=== Stored data ===

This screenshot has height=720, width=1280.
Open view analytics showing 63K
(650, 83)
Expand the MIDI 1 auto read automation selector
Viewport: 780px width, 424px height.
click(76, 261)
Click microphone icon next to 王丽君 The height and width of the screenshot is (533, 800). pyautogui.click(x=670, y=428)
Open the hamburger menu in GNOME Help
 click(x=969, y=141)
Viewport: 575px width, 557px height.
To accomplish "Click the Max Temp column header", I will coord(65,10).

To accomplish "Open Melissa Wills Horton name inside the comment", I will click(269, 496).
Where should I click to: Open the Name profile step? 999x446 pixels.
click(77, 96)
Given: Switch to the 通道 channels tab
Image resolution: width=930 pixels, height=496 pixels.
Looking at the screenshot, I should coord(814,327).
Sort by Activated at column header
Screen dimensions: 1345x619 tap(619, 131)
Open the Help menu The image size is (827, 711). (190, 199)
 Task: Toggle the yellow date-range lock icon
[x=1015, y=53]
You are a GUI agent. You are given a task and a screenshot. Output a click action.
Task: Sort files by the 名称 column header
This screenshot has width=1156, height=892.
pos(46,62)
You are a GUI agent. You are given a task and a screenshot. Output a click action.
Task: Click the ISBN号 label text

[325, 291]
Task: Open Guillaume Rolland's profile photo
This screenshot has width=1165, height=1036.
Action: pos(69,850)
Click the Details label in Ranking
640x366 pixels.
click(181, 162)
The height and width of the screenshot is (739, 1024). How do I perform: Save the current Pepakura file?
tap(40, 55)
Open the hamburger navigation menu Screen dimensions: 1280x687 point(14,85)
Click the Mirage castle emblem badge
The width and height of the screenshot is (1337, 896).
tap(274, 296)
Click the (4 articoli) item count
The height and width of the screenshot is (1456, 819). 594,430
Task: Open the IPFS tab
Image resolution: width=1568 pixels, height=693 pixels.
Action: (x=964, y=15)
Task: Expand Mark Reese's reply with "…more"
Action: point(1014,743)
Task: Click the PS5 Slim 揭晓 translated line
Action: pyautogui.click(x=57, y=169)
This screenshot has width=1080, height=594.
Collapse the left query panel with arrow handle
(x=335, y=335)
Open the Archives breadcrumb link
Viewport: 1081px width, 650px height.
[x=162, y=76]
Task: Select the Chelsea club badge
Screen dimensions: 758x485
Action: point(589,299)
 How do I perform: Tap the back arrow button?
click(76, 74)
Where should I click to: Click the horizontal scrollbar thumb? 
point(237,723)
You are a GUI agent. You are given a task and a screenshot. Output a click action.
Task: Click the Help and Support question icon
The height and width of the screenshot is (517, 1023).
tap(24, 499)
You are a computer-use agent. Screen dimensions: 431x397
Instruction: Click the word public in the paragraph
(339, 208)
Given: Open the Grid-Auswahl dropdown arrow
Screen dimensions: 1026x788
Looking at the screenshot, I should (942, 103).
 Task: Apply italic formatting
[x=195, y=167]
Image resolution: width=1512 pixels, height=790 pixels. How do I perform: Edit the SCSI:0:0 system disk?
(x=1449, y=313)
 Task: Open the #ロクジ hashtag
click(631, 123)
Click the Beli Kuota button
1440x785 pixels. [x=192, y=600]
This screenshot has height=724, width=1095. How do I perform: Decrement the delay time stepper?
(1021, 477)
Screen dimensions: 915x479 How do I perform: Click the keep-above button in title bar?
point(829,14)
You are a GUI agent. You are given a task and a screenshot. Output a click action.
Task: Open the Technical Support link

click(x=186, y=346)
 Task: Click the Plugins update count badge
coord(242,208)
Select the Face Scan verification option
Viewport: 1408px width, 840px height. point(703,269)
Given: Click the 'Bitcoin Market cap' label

===

Once you have read the material above, write all of it out again exactly.

This screenshot has height=720, width=1280.
Open view analytics showing 63K
(650, 83)
Expand the MIDI 1 auto read automation selector
Viewport: 780px width, 424px height.
click(76, 261)
Click microphone icon next to 王丽君 The height and width of the screenshot is (533, 800). pyautogui.click(x=670, y=428)
Open the hamburger menu in GNOME Help
 click(x=969, y=141)
Viewport: 575px width, 557px height.
To accomplish "Click the Max Temp column header", I will coord(65,10).

To accomplish "Open Melissa Wills Horton name inside the comment", I will click(269, 496).
Where should I click to: Open the Name profile step? 999x446 pixels.
click(77, 96)
Given: Switch to the 通道 channels tab
Image resolution: width=930 pixels, height=496 pixels.
Looking at the screenshot, I should coord(814,327).
Sort by Activated at column header
Screen dimensions: 1345x619 tap(619, 131)
Open the Help menu The image size is (827, 711). (190, 199)
 Task: Toggle the yellow date-range lock icon
[x=1015, y=53]
You are a GUI agent. You are given a task and a screenshot. Output a click action.
Task: Sort files by the 名称 column header
This screenshot has width=1156, height=892.
pos(46,62)
You are a GUI agent. You are given a task and a screenshot. Output a click action.
Task: Click the ISBN号 label text

[325, 291]
Task: Open Guillaume Rolland's profile photo
This screenshot has width=1165, height=1036.
Action: pos(69,850)
Click the Details label in Ranking
640x366 pixels.
click(181, 162)
The height and width of the screenshot is (739, 1024). How do I perform: Save the current Pepakura file?
tap(40, 55)
Open the hamburger navigation menu Screen dimensions: 1280x687 point(14,85)
Click the Mirage castle emblem badge
The width and height of the screenshot is (1337, 896).
tap(274, 296)
Click the (4 articoli) item count
The height and width of the screenshot is (1456, 819). 594,430
Task: Open the IPFS tab
Image resolution: width=1568 pixels, height=693 pixels.
Action: (x=964, y=15)
Task: Expand Mark Reese's reply with "…more"
Action: point(1014,743)
Task: Click the PS5 Slim 揭晓 translated line
Action: pyautogui.click(x=57, y=169)
This screenshot has width=1080, height=594.
Collapse the left query panel with arrow handle
(x=335, y=335)
Open the Archives breadcrumb link
Viewport: 1081px width, 650px height.
[x=162, y=76]
Task: Select the Chelsea club badge
Screen dimensions: 758x485
Action: point(589,299)
 How do I perform: Tap the back arrow button?
click(76, 74)
Where should I click to: Click the horizontal scrollbar thumb? 
point(237,723)
You are a GUI agent. You are given a task and a screenshot. Output a click action.
Task: Click the Help and Support question icon
The height and width of the screenshot is (517, 1023).
tap(24, 499)
You are a computer-use agent. Screen dimensions: 431x397
Instruction: Click the word public in the paragraph
(339, 208)
Given: Open the Grid-Auswahl dropdown arrow
Screen dimensions: 1026x788
Looking at the screenshot, I should (942, 103).
 Task: Apply italic formatting
[x=195, y=167]
Image resolution: width=1512 pixels, height=790 pixels. How do I perform: Edit the SCSI:0:0 system disk?
(x=1449, y=313)
 Task: Open the #ロクジ hashtag
click(631, 123)
Click the Beli Kuota button
1440x785 pixels. [x=192, y=600]
This screenshot has height=724, width=1095. How do I perform: Decrement the delay time stepper?
(1021, 477)
Screen dimensions: 915x479 How do I perform: Click the keep-above button in title bar?
point(829,14)
You are a GUI agent. You are given a task and a screenshot. Output a click action.
Task: Open the Technical Support link

click(x=186, y=346)
 Task: Click the Plugins update count badge
coord(242,208)
Select the Face Scan verification option
Viewport: 1408px width, 840px height. point(703,269)
Given: Click the 'Bitcoin Market cap' label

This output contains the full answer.